▶ **Data shown**:
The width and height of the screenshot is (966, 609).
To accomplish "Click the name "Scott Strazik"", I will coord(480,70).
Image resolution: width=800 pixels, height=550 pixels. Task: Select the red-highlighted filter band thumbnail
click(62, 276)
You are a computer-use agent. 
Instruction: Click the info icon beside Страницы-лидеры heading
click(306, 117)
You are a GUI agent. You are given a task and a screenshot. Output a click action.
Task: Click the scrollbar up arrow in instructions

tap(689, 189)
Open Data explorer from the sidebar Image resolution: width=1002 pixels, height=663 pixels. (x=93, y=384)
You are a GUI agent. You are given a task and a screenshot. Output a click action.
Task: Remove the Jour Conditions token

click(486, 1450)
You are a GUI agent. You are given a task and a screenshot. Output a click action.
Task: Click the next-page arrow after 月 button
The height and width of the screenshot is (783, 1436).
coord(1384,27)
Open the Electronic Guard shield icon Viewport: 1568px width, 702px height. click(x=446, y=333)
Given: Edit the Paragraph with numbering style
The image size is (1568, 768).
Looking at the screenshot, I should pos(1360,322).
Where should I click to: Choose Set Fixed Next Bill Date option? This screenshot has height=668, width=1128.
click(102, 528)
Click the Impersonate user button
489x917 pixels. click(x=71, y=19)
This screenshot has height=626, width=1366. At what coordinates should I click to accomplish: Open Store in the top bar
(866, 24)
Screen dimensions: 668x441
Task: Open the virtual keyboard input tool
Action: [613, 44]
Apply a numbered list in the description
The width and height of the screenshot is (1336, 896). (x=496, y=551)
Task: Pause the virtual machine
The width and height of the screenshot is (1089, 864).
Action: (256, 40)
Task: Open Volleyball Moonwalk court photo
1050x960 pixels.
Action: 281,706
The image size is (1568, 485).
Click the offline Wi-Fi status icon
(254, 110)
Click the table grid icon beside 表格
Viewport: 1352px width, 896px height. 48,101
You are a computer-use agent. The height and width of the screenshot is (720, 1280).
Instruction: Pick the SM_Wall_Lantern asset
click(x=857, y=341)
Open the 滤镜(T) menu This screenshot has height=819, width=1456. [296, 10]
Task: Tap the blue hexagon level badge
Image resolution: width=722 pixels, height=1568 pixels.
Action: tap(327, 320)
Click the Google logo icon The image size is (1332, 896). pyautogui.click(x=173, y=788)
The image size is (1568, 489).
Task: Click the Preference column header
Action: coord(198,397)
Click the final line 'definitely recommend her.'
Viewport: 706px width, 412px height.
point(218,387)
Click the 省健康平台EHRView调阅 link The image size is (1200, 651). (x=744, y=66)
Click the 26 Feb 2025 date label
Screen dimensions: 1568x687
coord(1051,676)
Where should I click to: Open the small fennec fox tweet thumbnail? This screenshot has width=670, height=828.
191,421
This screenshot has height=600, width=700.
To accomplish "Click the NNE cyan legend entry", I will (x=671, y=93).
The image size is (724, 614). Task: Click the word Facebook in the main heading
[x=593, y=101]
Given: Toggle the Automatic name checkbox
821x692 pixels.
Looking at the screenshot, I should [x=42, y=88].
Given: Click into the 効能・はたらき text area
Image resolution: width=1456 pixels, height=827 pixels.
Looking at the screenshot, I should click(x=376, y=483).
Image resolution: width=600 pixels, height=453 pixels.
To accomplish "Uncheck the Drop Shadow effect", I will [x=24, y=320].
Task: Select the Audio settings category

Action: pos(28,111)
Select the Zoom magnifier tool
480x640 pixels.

▶ **Exercise task**:
Repeat the items verbatim, from the line containing "You are a computer-use agent. The" through the line containing "coord(1051,676)", both included.

▶ **Response to this task**:
You are a computer-use agent. The height and width of the screenshot is (720, 1280).
Instruction: Pick the SM_Wall_Lantern asset
click(x=857, y=341)
Open the 滤镜(T) menu This screenshot has height=819, width=1456. [296, 10]
Task: Tap the blue hexagon level badge
Image resolution: width=722 pixels, height=1568 pixels.
Action: tap(327, 320)
Click the Google logo icon The image size is (1332, 896). pyautogui.click(x=173, y=788)
The image size is (1568, 489).
Task: Click the Preference column header
Action: coord(198,397)
Click the final line 'definitely recommend her.'
Viewport: 706px width, 412px height.
point(218,387)
Click the 省健康平台EHRView调阅 link The image size is (1200, 651). (x=744, y=66)
Click the 26 Feb 2025 date label
Screen dimensions: 1568x687
coord(1051,676)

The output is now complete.